- League: Negro National League
- Ballpark: Mack Park
- City: Detroit
- Record: 52–47 (.525)
- Owners: John A. Roesink
- Managers: Bingo DeMoss

= 1927 Detroit Stars season =

The 1927 Detroit Stars baseball team competed in the Negro National League (NNL) during the 1927 baseball season. The team compiled a 52–47 record and finished fifth in the NNL. The Stars played their home games at Mack Park located on the east side of Detroit, about four miles from downtown, at the southeast corner of Fairview Ave. and Mack Ave. The team was owned by John A. Roesink and managed by Bingo DeMoss.

==Batting==
Center fielder Turkey Stearnes was the team's batting star. He ranked among the NNL leaders with a 12 triples (tied-first), 19 home runs (second), .690 slugging percentage (second), 25 doubles (second), 79 runs scored (fourth), .429 on-base percentage (fifth), 46 walks (fifth), and .350 batting average (seventh). Stearnes died in 1979 and was posthumously inducted into the Baseball Hall of Fame in 2000.
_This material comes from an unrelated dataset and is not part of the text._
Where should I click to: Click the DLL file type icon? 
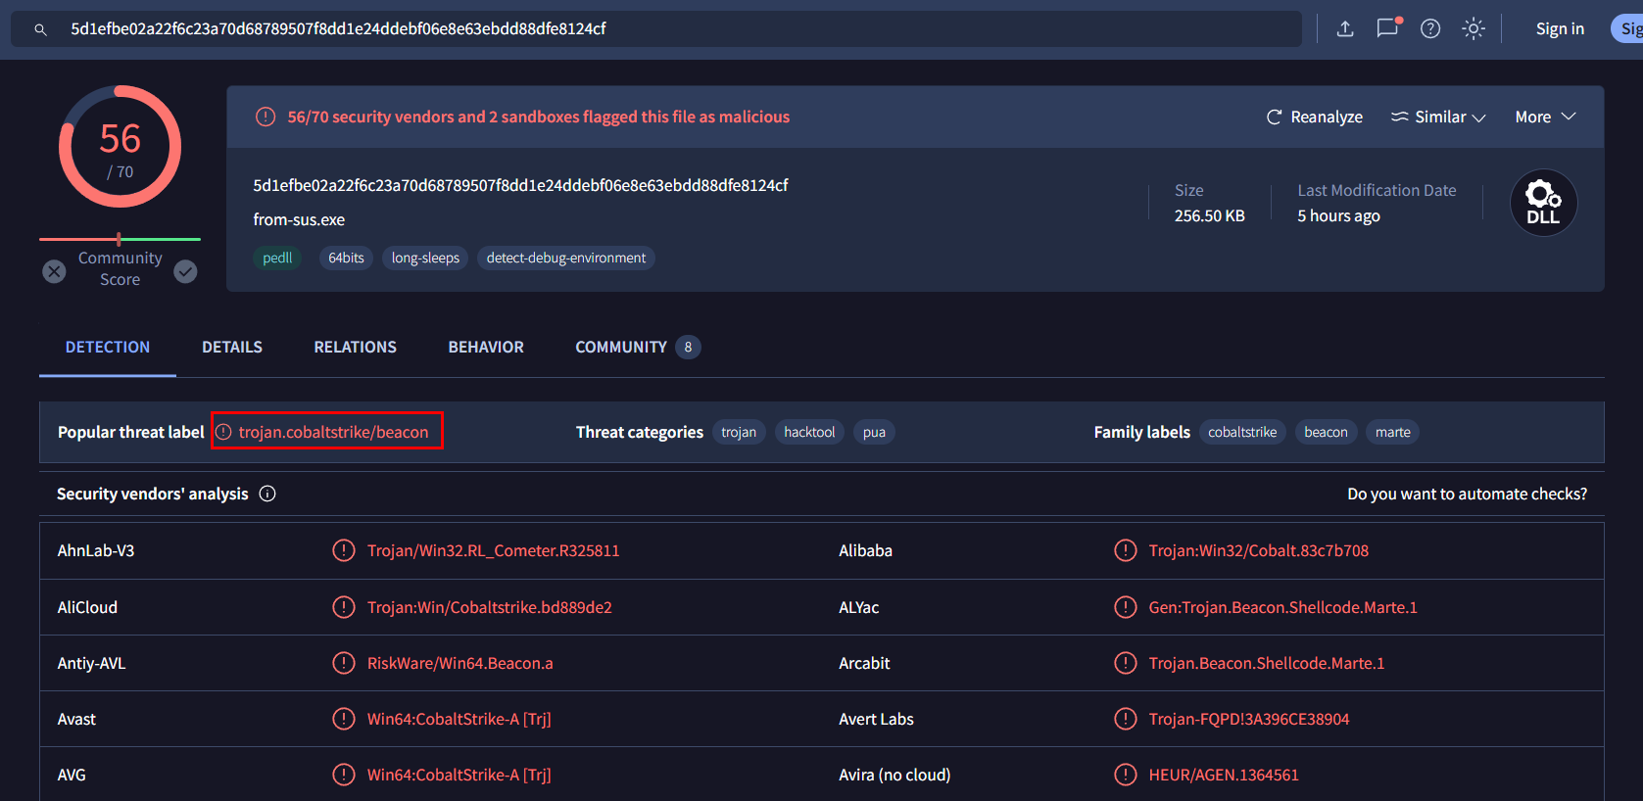pyautogui.click(x=1543, y=203)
Other key position players for the 1919 Stars included:
- First baseman Ed Rile appeared in a total of 75 games and led the team with a .389 batting average, third highest in the NNL. He also compiled a .660 slugging percentage and .439 on-base percentage with 23 doubles, eight triples, 11 home runs, and 58 RBIs. Rile appeared in 18 games as a pitcher and compiled an 18–16 record with a 2.43 earned run average (ERA) with 44 strikeouts.
- Right fielder Cristóbal Torriente appeared in 88 games and compiled a .313 batting average and 62 RBIs. Torriente was inducted into the Baseball Hall of Fame in 2006.
- Left fielder Harry Kenyon appeared in only 24 games but compiled a .338 batting average.
- Left fielder Johnny Jones appeared in 32 games and compiled a .336 batting average.

==Pitching==
- Yellowhorse Morris appeared in 27 games, 17 as a starter, and compiled a 14–8 record with a 3.16 ERA and 77 strikeouts.
- Andy Cooper appeared in 12 games, nine as a starter, and compiled a 4–4 record with a 4.40 ERA and 32 strikeouts. Cooper was inducted into the Baseball Hall of Fame in 2006.